Often about 5:30 in the afternoon (on the days I write this column), I sit at my desk and try to remember where the day went, and what I’m going to write about this week. For the better part of several hours, I’ll sit at my keyboard, writing. I type quickly, but hardly ever get it right the first time and usually have to do it over, so it’s a slow process. And I use a lot of correction fluid – lots of it.

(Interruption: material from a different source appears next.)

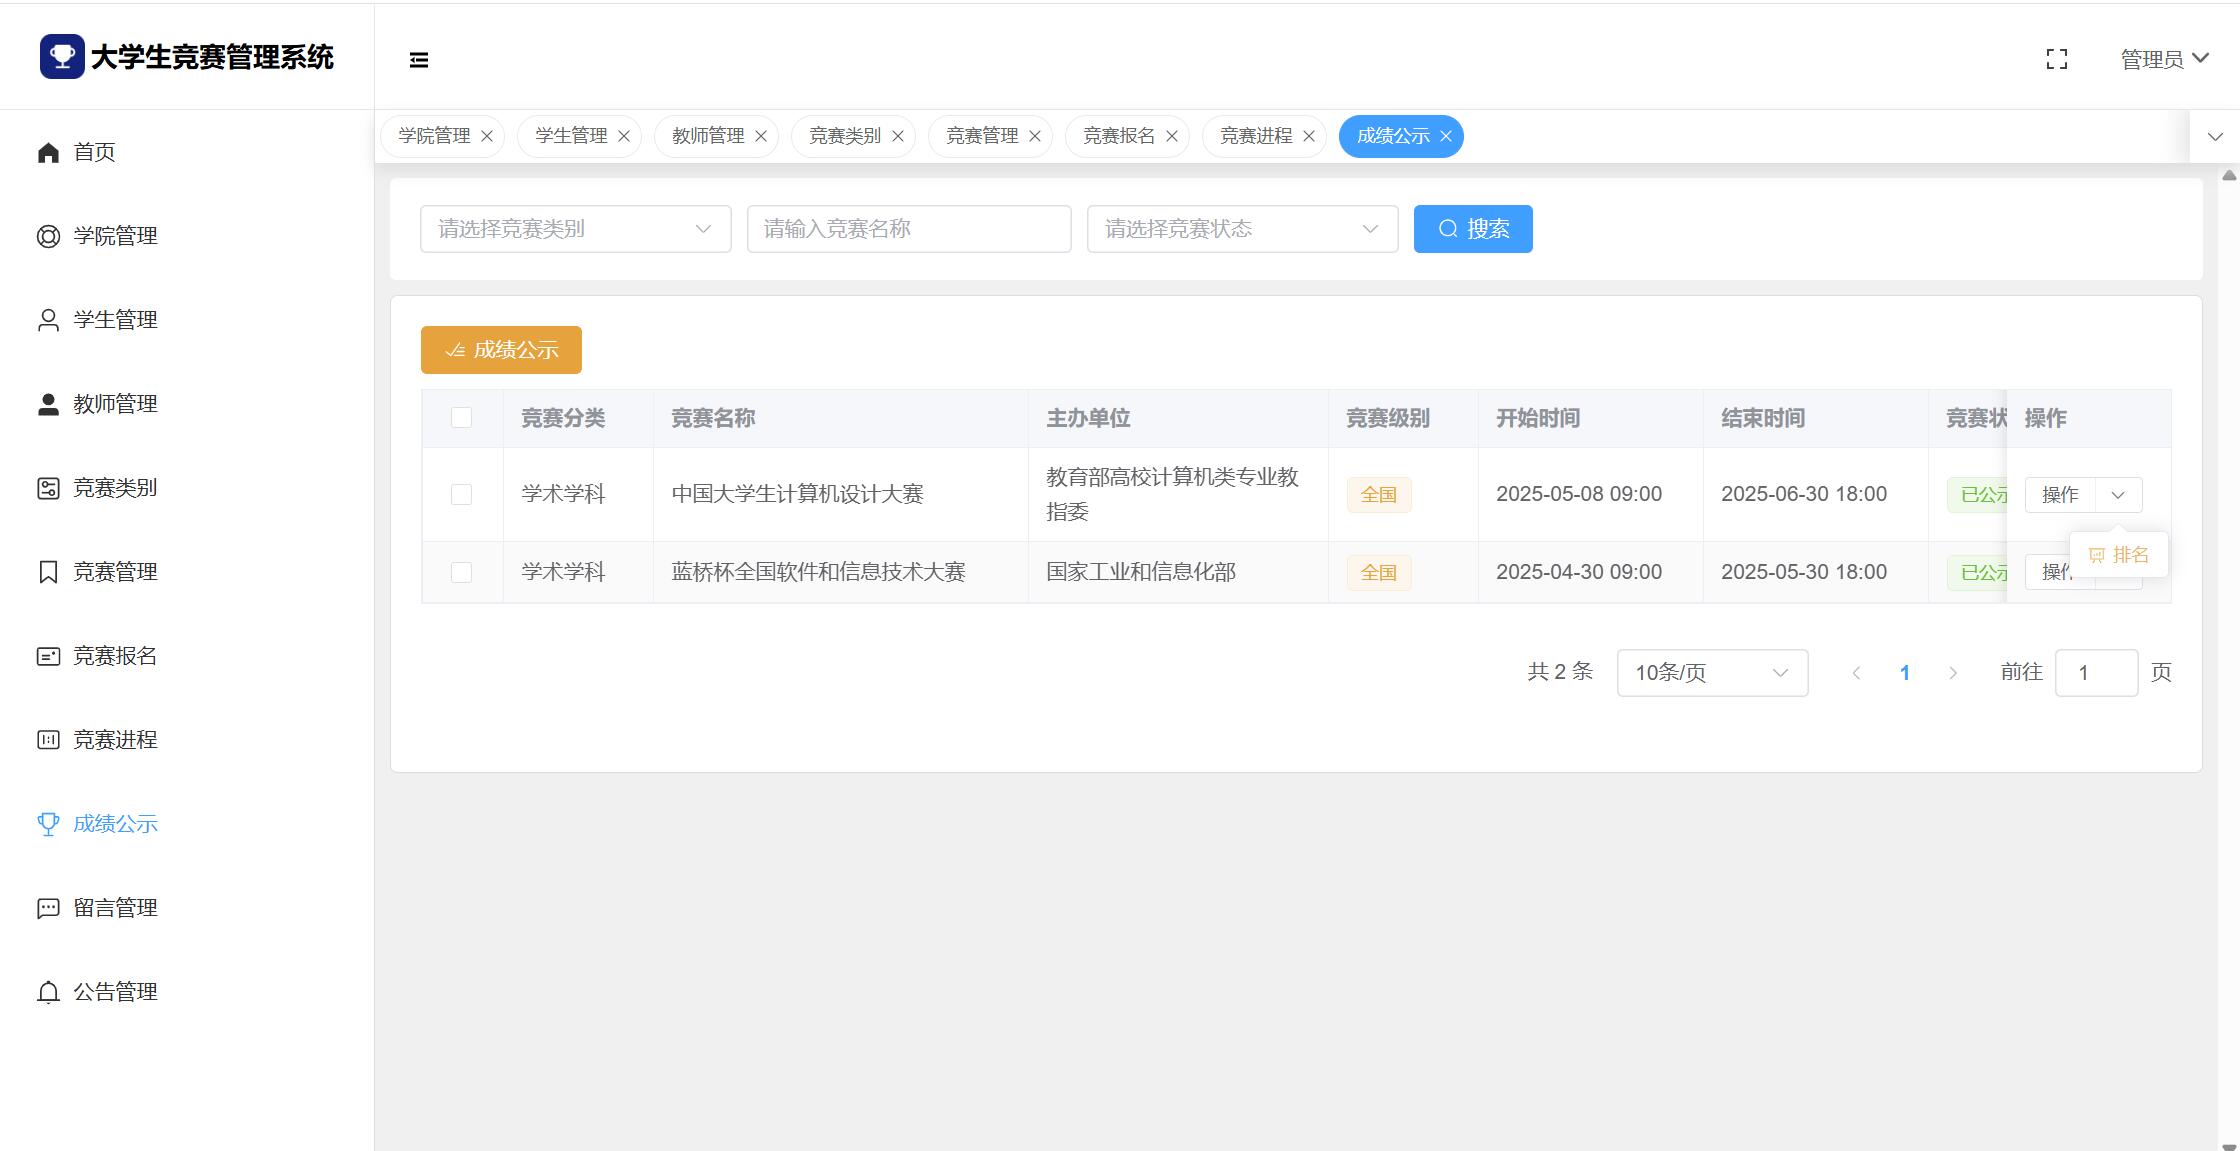Select 排名 from the dropdown menu
The height and width of the screenshot is (1151, 2240).
[2119, 555]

I start to write a lot of things that don’t work out, too, so I’m at it at least two and sometimes three hours. People always ask me how long it takes me to write a newspaper column. I always tell them if it’s any good, it doesn’t take long, but if it isn’t good, it takes all day. I waste a little time, too. Sometimes I’ll get about 20 phone calls a day. Friends drop by and we talk. I wait in line at the store. A lot of my old Marine sniper buddies call. Most of them, like me, are retired. Some of them, like me, still spend time as a civilian instructor at the Marine Sniper School, Quantico, Va.

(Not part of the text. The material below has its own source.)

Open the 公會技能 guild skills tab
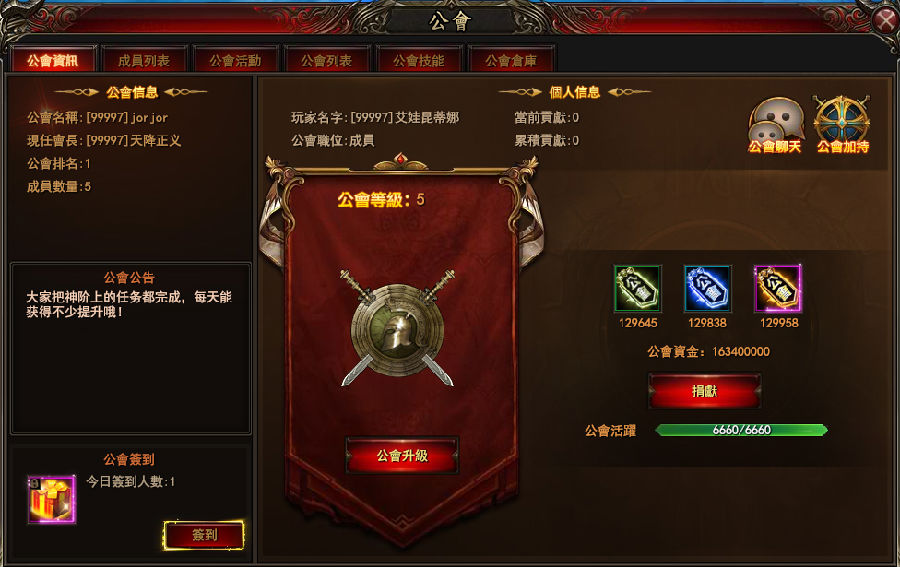Screen dimensions: 900x567 coord(418,60)

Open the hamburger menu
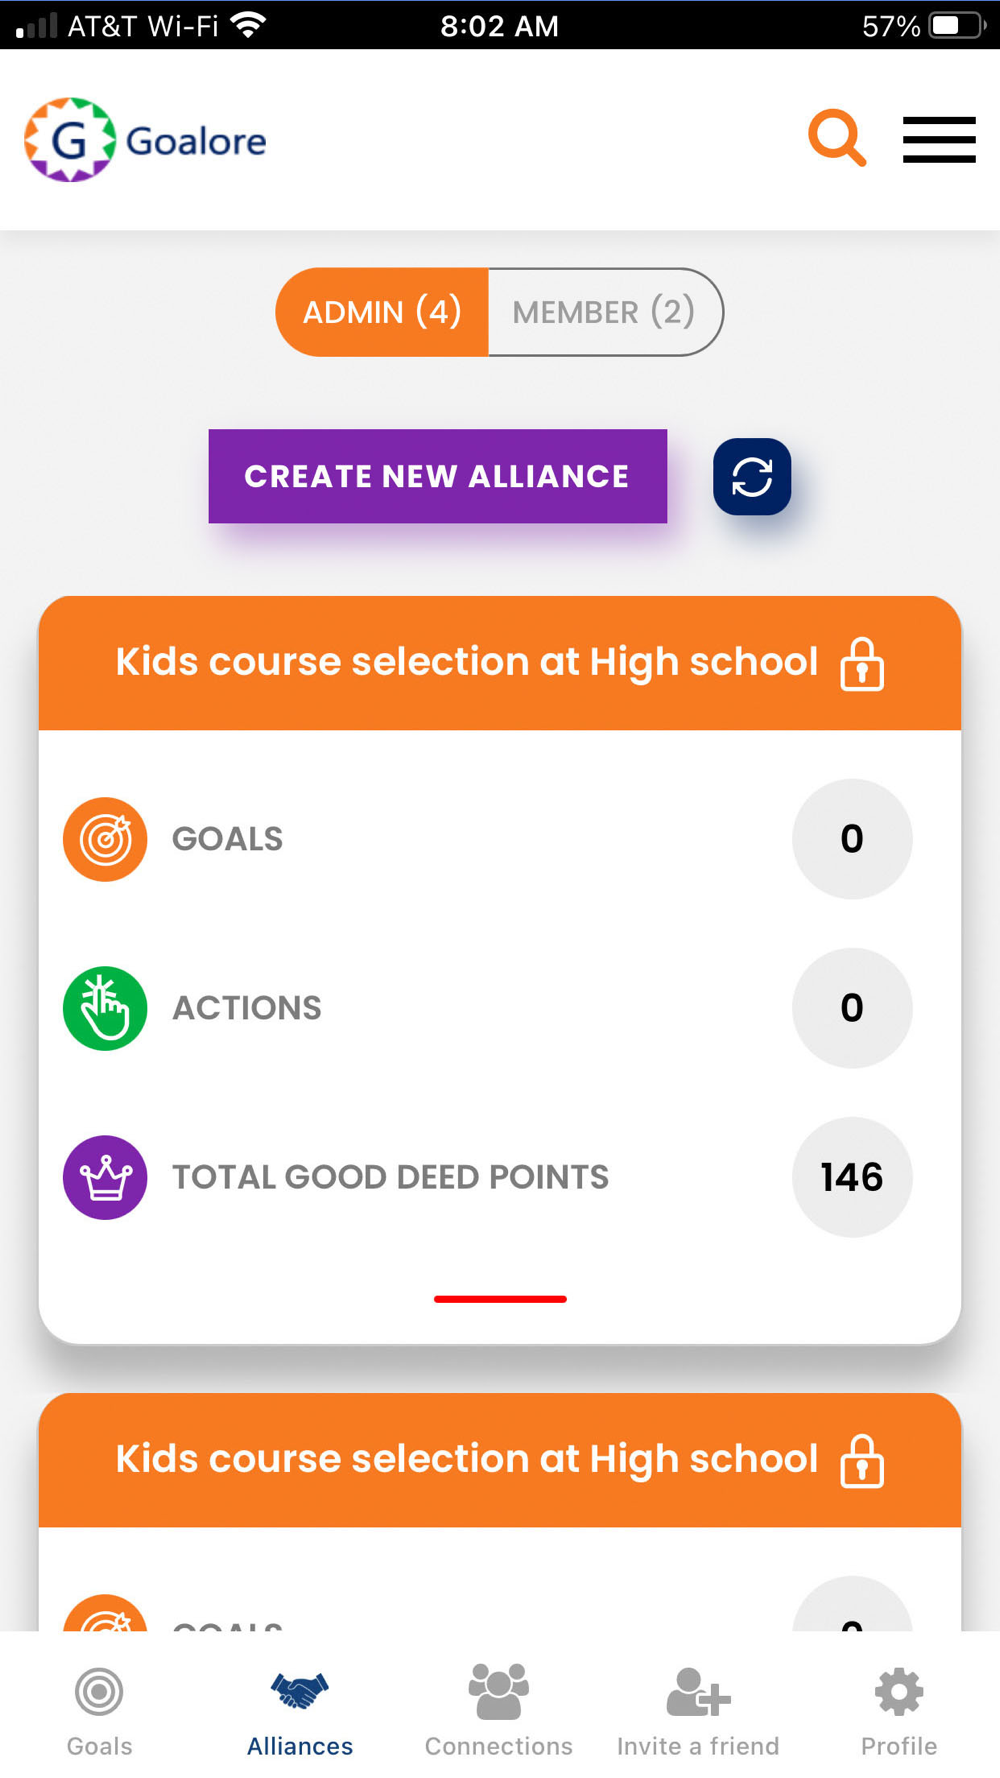[x=939, y=139]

Eventually, I get down to the business of doing this column. First on the agenda is the Farm Bill. Finally Congress passed and President Obama signed the 2014 Farm Bill, the first such legislation since 2008. Sporting and conservation groups applauded these provisions: Linkage of crop insurance with conservation compliance, which should deter the draining of wetlands. Reauthorization of the Conservation Reserve Program with a change that for the first time allows the enrollment of grassland with no cropping history, up to two million acres. Sod saver provisions to maintain the native prairie in the Dakotas, Minnesota, Iowa, Montana and Nebraska. Forty million dollars for landowners who allow hunter or angler access.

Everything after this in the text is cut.